Hi all,
as you may know I've been involved in the structured data community for a few years (through the original "Wikidata" proposal in 2004 as well as architecting and developing OmegaWiki, together with the OpenProgress team and others from 2005-2007). I've been following Semantic MediaWiki, Freebase and other projects from the beginning. You don't need to sell me on the value or importance of structured data.
The problem space is very complex, especially when taking into account that Wikimedia is a fully multilingual system. There are still low hanging fruits, especially for a project like Wikimedia Commons, but I agree w/ Michael that a more holistic approach to how to access and manage data in WMF projects is much preferable to, for example, throwing SMW into some wikis and not others, etc.
When I joined WMF, I couldn't justify arguing for higher priority on data tech projects more so than, for example, the 2009-10 usability initiative and continuing efforts in this area, especially given that we still have only a tiny engineering staff. I don't believe that structured data is going to be the principal driver of participation -- that problem space is more about social and technical barriers to entry, interaction with new users, mentoring, etc. And we're continuing to fall behind the rest of the web in terms of usability.
That being said, it's clear that it's a key enabling technology (including for _some_ usability improvements, although many of them can be made without a full-fledged structured data support system). I particularly think it has huge potential in bootstrapping small languages by more closely interconnecting useful and translatable bits of information (start a page about "Germany" in a new language and immediately pull all relevant data, possibly including translations of labels if available).
Danese and I have been working on a "Data Summit" this year to bring together both the key players in the structured data field (DBPedia, SMW, etc.), as well as some of the research and analytics community. Unfortunately we've had to reschedule it, but it'll happen in Q1 2011. We're not going to be able to dedicate lots of resources to engineering in this area in the near future, but since there are already so many disparate efforts that focus on making WP data usable, we do hope that we can partner up with others to move things forward.
In a nutshell, I think we should aim to establish a “Wikidata Commons” project at data.wikimedia.org which serves all Wikimedia projects with structured data in a language-neutral fashion, analog to “Wikimedia Commons” for multimedia files, and which becomes the central location to curate, maintain and discuss such data. Wikidata Commons should provide standard interfaces for querying, importing, and exporting data. This project could be built incrementally (starting with clunky but reasonably future-proof ways to manage and retrieve data).
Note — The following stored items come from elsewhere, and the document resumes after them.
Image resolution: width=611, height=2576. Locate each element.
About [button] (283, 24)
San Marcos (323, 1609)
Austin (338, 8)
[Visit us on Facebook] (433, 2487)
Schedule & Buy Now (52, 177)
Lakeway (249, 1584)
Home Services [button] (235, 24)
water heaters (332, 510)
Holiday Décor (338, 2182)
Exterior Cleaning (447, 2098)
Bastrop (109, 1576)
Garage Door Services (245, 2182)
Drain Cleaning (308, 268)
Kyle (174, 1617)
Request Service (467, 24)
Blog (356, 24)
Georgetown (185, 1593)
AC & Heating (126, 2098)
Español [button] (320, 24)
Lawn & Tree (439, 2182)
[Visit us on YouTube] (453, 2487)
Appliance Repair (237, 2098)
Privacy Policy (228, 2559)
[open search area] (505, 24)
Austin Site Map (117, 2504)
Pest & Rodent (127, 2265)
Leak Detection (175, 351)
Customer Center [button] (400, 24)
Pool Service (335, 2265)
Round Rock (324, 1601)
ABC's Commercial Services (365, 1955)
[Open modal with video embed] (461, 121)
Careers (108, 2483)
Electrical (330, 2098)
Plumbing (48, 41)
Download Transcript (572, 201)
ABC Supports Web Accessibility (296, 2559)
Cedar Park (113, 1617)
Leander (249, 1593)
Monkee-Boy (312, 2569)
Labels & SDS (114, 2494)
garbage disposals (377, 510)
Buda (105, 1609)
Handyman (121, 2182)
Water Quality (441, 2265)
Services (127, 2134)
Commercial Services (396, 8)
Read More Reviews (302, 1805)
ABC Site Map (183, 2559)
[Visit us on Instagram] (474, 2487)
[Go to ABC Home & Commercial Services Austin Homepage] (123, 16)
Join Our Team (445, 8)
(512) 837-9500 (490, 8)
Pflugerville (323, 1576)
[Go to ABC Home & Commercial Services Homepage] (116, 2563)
The key challenges as I see them continue to be, as ever: 1) maintaining predictable and reasonable system performance as the DB scales, more and increasingly complex queries are performed, etc., 2) consistently improving rather than degrading user experience, 3) handling multilingual representations of all translatable content well without giving undue prominence to any one language, 4) effectively caching and purging data wherever it's used, 5) versioning/transactioning relational data to be maximally useful and conducive to collaboration.
Earlier this week, Danese and I met with Denny Vrandecic from SMW, who's recently put together a prototype called "Shortipedia" that allows language-independent (using multilingual labels) annotation of concepts with SMW-style properties through a minimal form-based interface, interfacing with whichever triple store is configured for SMW. It's still very much a hack, and he's aiming to clean it up for the summit. But it looks potentially very interesting, and like a concept we could rally energy behind. The data from such a repository could then be pulled into WP templates, accessed through "wizards" that auto-generate template data for new articles, etc.
Anyone who wants to advance the thinking in this space should also consider what can be done today with Wikimedia Commons and SMW. Since Wikimedia Commons is an intrinsically multilingual database with focus on annotating individual files, its operational requirements are somewhat different from those of most other projects. It would be useful to have an instance of SMW running using a copy of the Wikimedia Commons database and possibly Semantic Forms to see what such annotation could look like in practice. Anyone with time and technical skills can put together prototypes like this that'll help us move forward.
Again, I think the likely path forward here is for us to ally effectively with the key players in the space, rather than doing all the work ourselves.